PERLUSS, P. J. FEUER, J.
1. Undesignated statutory references are to the Corporations Code.
2. The court never adopted the tentative ruling as its final ruling.
3. The trial court ruled that, although Kuyper purported to dismiss Kuyper I without prejudice, for purposes of res judicata the dismissal was with prejudice under Code of Civil Procedure section 581, subdivision (e). This ruling rested on the court’s conclusions that “trial” in Kuyper I had commenced, Kuyper “clearly believed that the [final] ruling that would come from that hearing would also be against his interests,” and Kuyper I and Kuyper II sought the same relief.
4. From this point we will at times refer to this entity as “the plaintiff Bel-Air Association.”
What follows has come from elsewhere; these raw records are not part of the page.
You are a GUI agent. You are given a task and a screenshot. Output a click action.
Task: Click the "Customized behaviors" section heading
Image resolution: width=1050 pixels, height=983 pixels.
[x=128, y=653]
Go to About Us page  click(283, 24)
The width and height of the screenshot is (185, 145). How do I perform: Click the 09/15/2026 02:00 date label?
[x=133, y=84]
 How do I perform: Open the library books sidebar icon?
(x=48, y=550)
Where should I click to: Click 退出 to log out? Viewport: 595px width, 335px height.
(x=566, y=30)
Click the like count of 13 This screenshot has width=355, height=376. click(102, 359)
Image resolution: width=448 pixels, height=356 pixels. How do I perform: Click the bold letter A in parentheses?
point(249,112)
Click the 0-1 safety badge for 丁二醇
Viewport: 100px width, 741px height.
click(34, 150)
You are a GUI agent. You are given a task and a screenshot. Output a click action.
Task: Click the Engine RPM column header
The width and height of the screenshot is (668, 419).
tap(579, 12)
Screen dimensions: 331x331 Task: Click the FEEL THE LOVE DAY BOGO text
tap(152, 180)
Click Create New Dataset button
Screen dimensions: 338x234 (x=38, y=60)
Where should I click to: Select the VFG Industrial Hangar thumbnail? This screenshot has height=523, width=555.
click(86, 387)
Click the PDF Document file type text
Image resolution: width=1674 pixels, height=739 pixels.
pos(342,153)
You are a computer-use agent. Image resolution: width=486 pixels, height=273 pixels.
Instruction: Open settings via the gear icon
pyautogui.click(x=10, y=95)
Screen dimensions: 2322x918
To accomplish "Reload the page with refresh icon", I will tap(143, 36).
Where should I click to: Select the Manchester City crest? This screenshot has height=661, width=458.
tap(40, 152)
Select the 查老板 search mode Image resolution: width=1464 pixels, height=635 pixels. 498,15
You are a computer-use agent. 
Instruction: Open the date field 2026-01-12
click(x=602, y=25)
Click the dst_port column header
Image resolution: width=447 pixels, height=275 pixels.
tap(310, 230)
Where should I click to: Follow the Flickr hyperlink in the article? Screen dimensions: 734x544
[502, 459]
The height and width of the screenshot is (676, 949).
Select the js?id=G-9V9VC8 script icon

5. Courts sometimes describe lack of standing as relating to jurisdiction. (See, e.g., Cummings, supra, 177 Cal.App.4th at p. 501 [“A lack of standing is a jurisdictional defect to an action that mandates dismissal.”].) “Jurisdiction,” however, “means different things in different situations.” (National Union Fire Ins. Co. v. Stites Prof. Law Corp. (1991) 235 Cal.App.3d 1718, 1723; see Mt. Holyoke Homes, LP v. California Coastal Com. (2008) 167 Cal.App.4th 830, 840 [“There are essentially two kinds of jurisdictional errors with different consequences.”].) “Lack of jurisdiction in its most fundamental or strict sense means an entire absence of power to hear or determine the case, an absence of authority over the subject matter or the parties.” (Abelleira v. District Court of Appeal (1941) 17 Cal.2d 280, 289.) “[T]he phrase ‘lack of jurisdiction’ ‘may also “be applied to a case where, though the court has jurisdiction over the subject matter and the parties in the fundamental sense, it has no ‘jurisdiction’ (or power) to act except in a particular manner, or to give certain kinds of relief, or to act without the occurrence of certain procedural prerequisites.’ ”” (Mt. Holyoke, at p. 841.) To the extent lack of standing is characterized as a “jurisdictional defect,” the defect is not jurisdictional in the “fundamental sense” of depriving the court of subject matter jurisdiction. (Abelleira, at p. 288; see The Rossdale Group, LLC v. Walton, supra, 12 Cal.App.5th at p. 944.)